◆ TASK DIRECTIONS: Copy out the listing below, swapping each "screenshot" for "screen capture" and changing nothing else. Leave the pictures out.

* start PROVIDED RECORDS *

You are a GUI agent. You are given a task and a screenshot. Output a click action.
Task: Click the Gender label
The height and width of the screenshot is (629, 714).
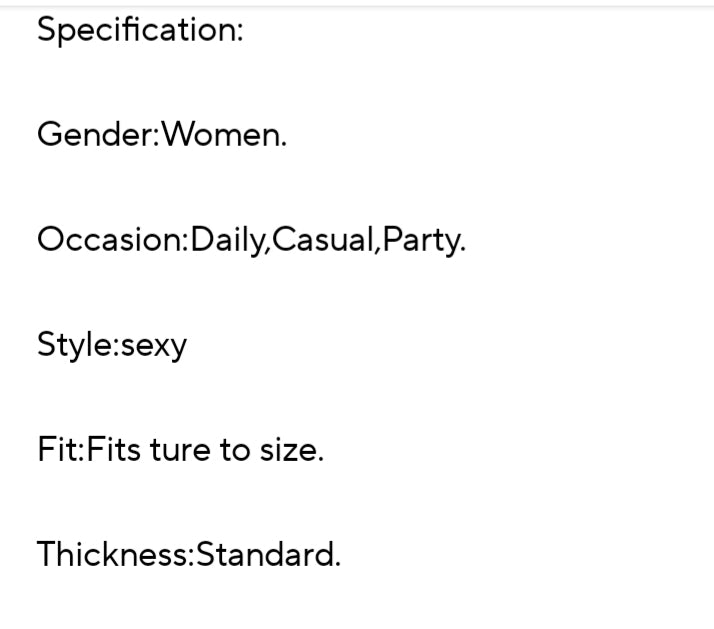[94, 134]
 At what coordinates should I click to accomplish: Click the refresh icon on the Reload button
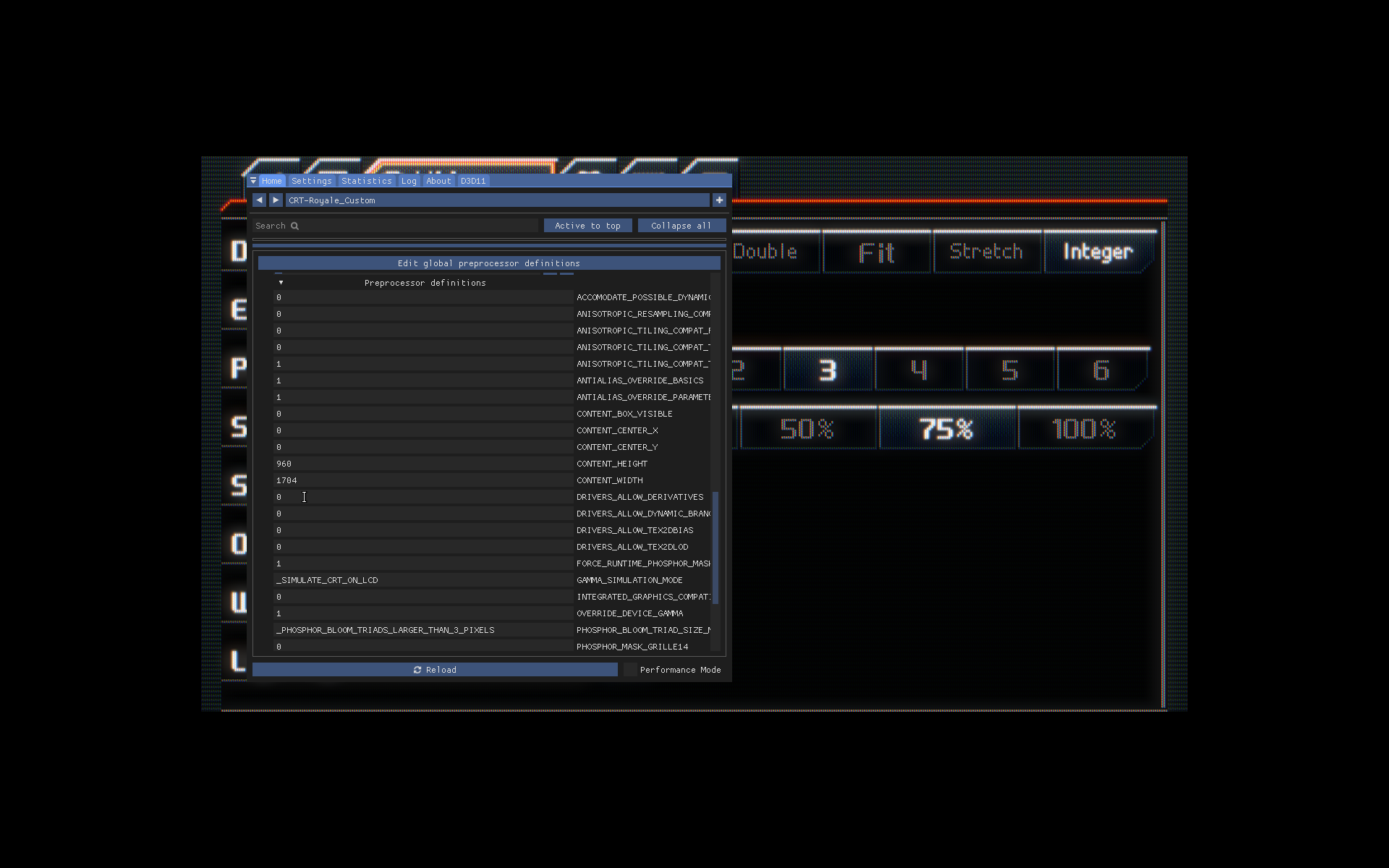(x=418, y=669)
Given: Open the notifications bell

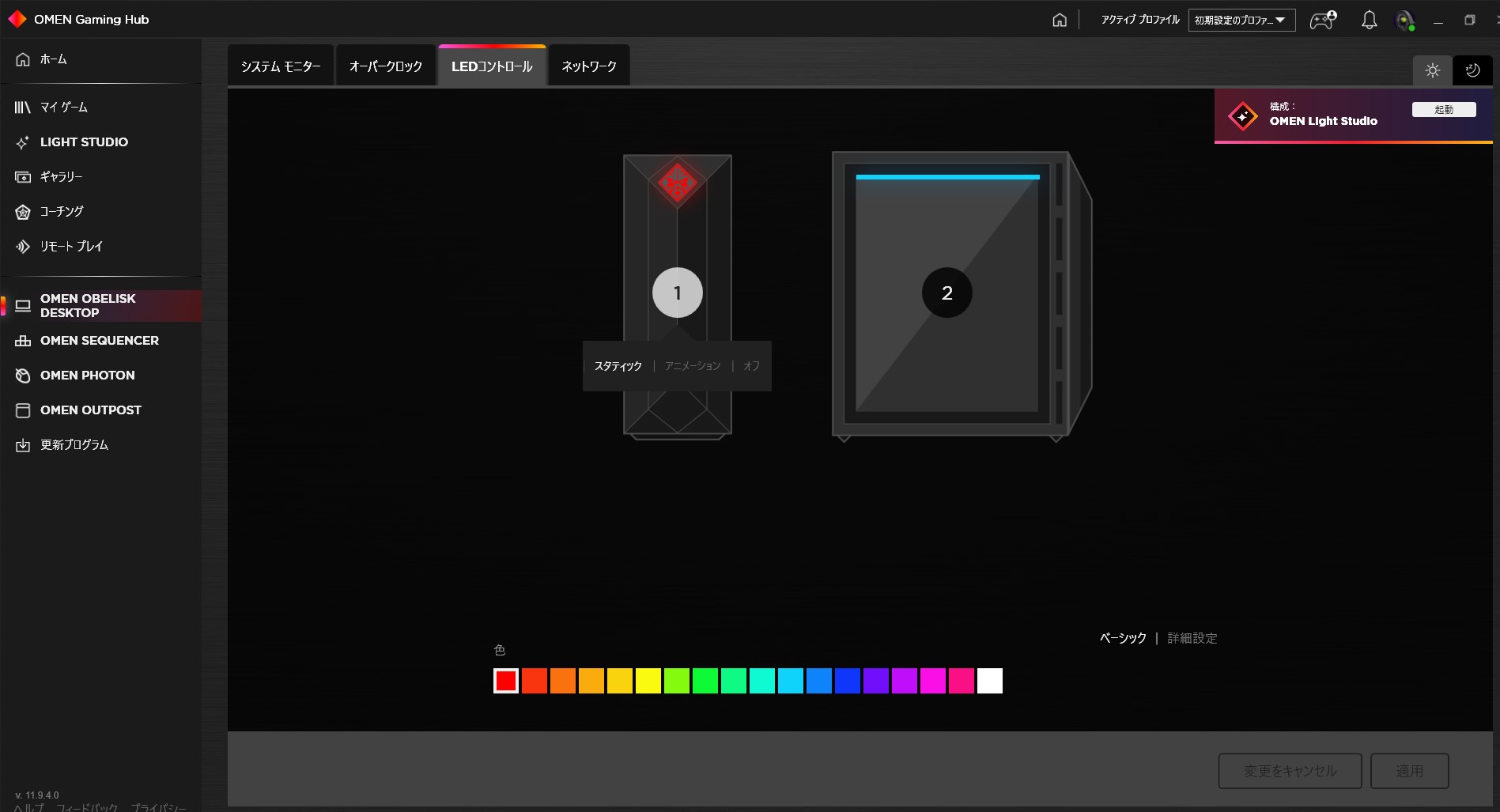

* end PROVIDED RECORDS *

◆ ANSWER FOR THIS EXERCISE:
You are a GUI agent. You are given a task and a screen capture. Output a click action.
Task: Click the Gender label
The height and width of the screen capture is (629, 714).
[94, 134]
 At what coordinates should I click to accomplish: Click the refresh icon on the Reload button
(x=418, y=669)
Given: Open the notifications bell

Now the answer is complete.